13 yaşındasınız, 3 yaşından kalan anılarınızdan hatırlayabildiğiniz kadarıyla mutlu olan aileniz, bir gün, yaşadığınız fil barınağındaki akıl almaz bir olayla dağılıverir. Çalışanlardan biri fil tarafından ezilmiş, babanız aynı gün aklını kaçırmış ve anneniz de ortadan kaybolmuştur; sizi ölümleri sorgulamayan bir büyükanneyle bırakıvermiştir hayat. Ya da çocukluğunuzdan beri orada olmayan insanları görüyorsunuz, yaşınız ilerledikçe bunun bir nimet olduğunu fark ediyor ve dolayısıyla fark ediliyorsunuz. Bir medyum olarak ün kazanıyor, işi Emmy ödülü alacak kadar ilerletiyor ve sonra birden, egonuzun sesi yol gösterici ruhlarınızın sesini bastırınca tepetaklak olmuş hayatınızla şehrin en korkunç semtinde üç kuruşa fal bakarak hayatta kalmaya çalışıyorsunuz. Belki de, başarılı bir dedektif olma yolunda hevesle araştırmaya girdiğiniz davalardan birinde çalışırken, ömür boyu hayaletiniz olacak bir vakaya çatıyor ve her şeyi bırakıp, özel dedektiflik adı altında, acınası bir hayatı alkolik olarak sürdürüyorsunuz. Ama bu yalnızca annesini kaybeden Jenna, itibarını kaybeden medyum Serenty ya da inancını kaybeden dedektif Virgil’ın hikayesi değil.

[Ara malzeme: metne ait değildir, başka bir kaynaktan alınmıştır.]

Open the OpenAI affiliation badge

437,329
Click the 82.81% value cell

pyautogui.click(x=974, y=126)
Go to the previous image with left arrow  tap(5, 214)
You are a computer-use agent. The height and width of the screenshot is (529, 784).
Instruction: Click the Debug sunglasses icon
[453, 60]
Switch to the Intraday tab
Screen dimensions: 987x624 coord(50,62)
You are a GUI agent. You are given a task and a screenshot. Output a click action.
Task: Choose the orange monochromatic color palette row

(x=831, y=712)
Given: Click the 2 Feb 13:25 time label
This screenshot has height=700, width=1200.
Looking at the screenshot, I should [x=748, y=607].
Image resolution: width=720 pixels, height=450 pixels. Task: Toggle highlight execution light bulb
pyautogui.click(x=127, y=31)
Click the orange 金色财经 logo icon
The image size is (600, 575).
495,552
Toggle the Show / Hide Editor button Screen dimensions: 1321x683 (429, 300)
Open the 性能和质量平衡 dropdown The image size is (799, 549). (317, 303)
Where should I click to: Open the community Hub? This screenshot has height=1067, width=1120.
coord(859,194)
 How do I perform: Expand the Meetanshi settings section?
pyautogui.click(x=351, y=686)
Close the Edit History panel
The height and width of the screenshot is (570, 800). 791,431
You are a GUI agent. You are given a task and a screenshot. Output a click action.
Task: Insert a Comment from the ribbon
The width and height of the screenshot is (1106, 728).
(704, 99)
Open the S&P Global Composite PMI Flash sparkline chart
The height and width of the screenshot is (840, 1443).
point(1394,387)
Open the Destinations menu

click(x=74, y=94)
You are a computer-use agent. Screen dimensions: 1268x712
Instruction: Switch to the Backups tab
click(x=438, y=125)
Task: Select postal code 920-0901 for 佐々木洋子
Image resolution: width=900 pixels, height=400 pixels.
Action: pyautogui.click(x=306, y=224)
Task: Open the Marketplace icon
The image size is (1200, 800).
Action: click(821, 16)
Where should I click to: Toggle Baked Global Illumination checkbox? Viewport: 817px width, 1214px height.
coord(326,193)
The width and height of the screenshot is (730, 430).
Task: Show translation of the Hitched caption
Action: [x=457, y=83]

Aynı zamanda kayıp anne Alice’in kendini bulma hikayesi.
Fillerin travma sonrası stres bozukluklarını ve hüznün onlar üzerindeki etkisini araştıran bir bilim insanı Alice... Onların kendinden daha iyi anne olma nedenlerini, ölümlerle nasıl başa çıktıklarını, aile olmayı nasıl başardıklarını, çocuklarını nasıl delice sevebildiklerini sorgularken fark etmeden onların rolüne bürünür. Görevi filleri uzaktan izlemek ve olaylara müdahale etmemek olsa da, onların kendine yol göstermelerine izin verir. Araştırması fillerin acıyla nasıl başa çıktıkları değil, insanların acılarıyla nasıl başa çıkamadıkları üzerine evrilir.
Ayrılık Vakti, aramanın olduğu kadar kayıplarla başa çıkmanın hikayesi. Herkesin hayatta kaybettiği bir şeyler olduğunu en can acıtıcı anıları kanırtarak hatırlatan, ayrılık vakti geldiğinde gerçekten doğru soruları sorup cevapları almaya hazır olup olmadığınızı sorgulatan... Geriye tek bir soru kalıyor: Kendinizi, geçmişinizi, anılarınızı, acılarınızı ve hüznünüzü filler kadar hatırlıyor ve onlar kadar vakur bir şekilde bırakacağınızı düşünüyor musunuz?